Task directions
Copy the entries below word for word, starting with the line that contains "Click the Description header in A4068 panel" and going on through the last line of the entries.

════════════════════

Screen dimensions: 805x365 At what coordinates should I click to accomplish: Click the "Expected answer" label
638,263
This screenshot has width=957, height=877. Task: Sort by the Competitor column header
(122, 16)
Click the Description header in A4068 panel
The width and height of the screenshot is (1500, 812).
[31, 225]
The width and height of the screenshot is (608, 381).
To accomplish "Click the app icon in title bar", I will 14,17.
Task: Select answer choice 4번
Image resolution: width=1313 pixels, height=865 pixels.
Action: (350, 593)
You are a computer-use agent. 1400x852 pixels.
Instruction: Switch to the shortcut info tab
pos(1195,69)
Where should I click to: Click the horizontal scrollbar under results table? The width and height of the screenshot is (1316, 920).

════════════════════

Exercise output
Click the Description header in A4068 panel
The width and height of the screenshot is (1500, 812).
[31, 225]
The width and height of the screenshot is (608, 381).
To accomplish "Click the app icon in title bar", I will 14,17.
Task: Select answer choice 4번
Image resolution: width=1313 pixels, height=865 pixels.
Action: (350, 593)
You are a computer-use agent. 1400x852 pixels.
Instruction: Switch to the shortcut info tab
pos(1195,69)
Where should I click to: Click the horizontal scrollbar under results table? The width and height of the screenshot is (1316, 920).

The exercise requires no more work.